For selective group-based shading when baking lightmaps, adjust the Viewport Masks. A surface will be visible for the lightmapper only if its Viewport Mask matches the Baking Viewport Masks of the Bake Lighting window.
It is not recommended to bake unique lightmaps for objects stored in multiple Node References that refer to the same .node asset — the assigned lightmaps will be lost. However, you can save a lightmapped object to a node reference after baking and clone, if needed.-
Finally, set up light sources in the scene:
- For light sources that should contribute to lightmapping, select the Static mode, Dynamic lights will be ignored. Only indirect lighting from lights is baked into lightmaps, so light sources are to be kept enabled to provide direct lighting and specular highlights.
- For emissive surfaces (having Emission state in the material parameters enabled) also enable the Emission Bake GI option. Both direct and indirect (bounced) lighting from emissive materials is baked into lightmaps.

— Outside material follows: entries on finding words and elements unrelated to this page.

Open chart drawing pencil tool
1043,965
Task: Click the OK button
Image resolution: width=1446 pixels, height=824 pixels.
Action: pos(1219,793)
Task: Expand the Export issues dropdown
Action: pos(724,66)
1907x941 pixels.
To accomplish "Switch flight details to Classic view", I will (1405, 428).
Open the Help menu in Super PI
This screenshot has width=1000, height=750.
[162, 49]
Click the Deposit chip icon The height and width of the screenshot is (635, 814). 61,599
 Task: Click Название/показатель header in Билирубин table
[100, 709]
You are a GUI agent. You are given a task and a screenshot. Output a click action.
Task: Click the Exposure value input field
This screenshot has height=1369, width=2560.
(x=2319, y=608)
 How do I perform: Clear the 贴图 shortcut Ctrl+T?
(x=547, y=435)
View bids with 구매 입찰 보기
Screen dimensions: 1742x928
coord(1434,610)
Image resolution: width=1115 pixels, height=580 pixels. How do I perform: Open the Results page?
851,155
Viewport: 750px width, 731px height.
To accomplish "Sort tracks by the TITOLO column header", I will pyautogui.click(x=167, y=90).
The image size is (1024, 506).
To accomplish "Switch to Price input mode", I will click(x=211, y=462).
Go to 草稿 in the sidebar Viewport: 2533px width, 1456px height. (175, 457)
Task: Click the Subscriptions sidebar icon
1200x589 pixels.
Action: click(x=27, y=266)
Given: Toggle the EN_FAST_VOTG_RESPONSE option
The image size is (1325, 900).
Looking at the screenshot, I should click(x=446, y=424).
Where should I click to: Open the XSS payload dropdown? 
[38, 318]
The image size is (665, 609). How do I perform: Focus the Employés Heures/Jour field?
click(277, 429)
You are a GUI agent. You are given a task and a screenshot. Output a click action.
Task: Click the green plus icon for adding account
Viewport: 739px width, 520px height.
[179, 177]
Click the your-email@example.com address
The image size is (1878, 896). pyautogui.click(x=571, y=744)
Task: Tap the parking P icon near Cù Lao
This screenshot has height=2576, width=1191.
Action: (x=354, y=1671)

- Lighting from Voxel and Environment Probes is not considered.
- Proceed to light baking.
Levels of Detail#
There is no need to bake a separate lightmap for each level of detail. You can save space and time by sharing already baked lightmaps between different LODs (works for LODs having the same UV maps):
- Prepare a matching UV mapping in your modeling software to ensure that the lightmap is consistently mapped to similar parts of geometry.
- Make sure to uncheck automatic unwrapping in the import settings of the model to keep the prepared UVs.
- Select the Bake Unique Texture mode for LOD 0.
- Select the Reuse Texture From Other Surface mode for all other LODs that will share its lightmap. Specify the LOD 0 in their Surface parameter.
- Proceed to light baking to bake the lightmap for the LOD 0.
- The lightmap texture baked for LOD 0 will be automatically used for the other LODs.
Baking#
- Enable the Lightmap buffer: Rendering -> Buffers -> Lightmap.
- Open the Bake Lighting window.
- Enable Bake Lightmaps for Surfaces. Adjust the baking settings:
- Set up the Baking Viewport Masks.
- Select the desired baking Quality. The Draft option provides the shortest baking time and is suitable for development iterations, while the Ultra quality engages the biggest possible number of light rays to be simulated and the best sampling resolution.
- Adjust the Far Clipping Distance for simulated light rays.
- Adjust the Common Settings:
- Select the number of light ray bounces. Higher values will result in a brighter lighting since each surface receives more photons.
- Set the number of samples calculated per frame. This parameter is available for adjustment during baking process.
- Start baking process by clicking Bake All Lighting and wait for it to finish. Live preview is available. Several iterations (one per bounce) will be simulated for each affected surface.
You can stop the process at any moment by using the Stop button and you will be prompted to keep the achieved result or restore the previous textures.
- Upon completion, generated lightmaps will be saved in the bake_lighting/lightmaps folder and applied to the corresponding surfaces.
- In the materials settings of lightmapped surfaces, consider enabling the Lightmap Cubic Filtering option for better quality.
- As a matter of fine-adjustment, tweak the Lightmap Color parameter.
You can check the result by selecting the Baked Lightmap mode in the Rendering Debug.
If you are not satisfied with results on certain objects, you can select surfaces and/or nodes and perform partial re-bake using different settings by clicking Bake Selected in the Bake Lighting window.
Objects with lightmaps assigned are free to be transformed and cloned (even though it is going to break consistency of lighting). The Bake Unique Texture mode ensures that re-baking lighting for several clones that have the same lightmap assigned will generate a separate lightmap texture for each surface.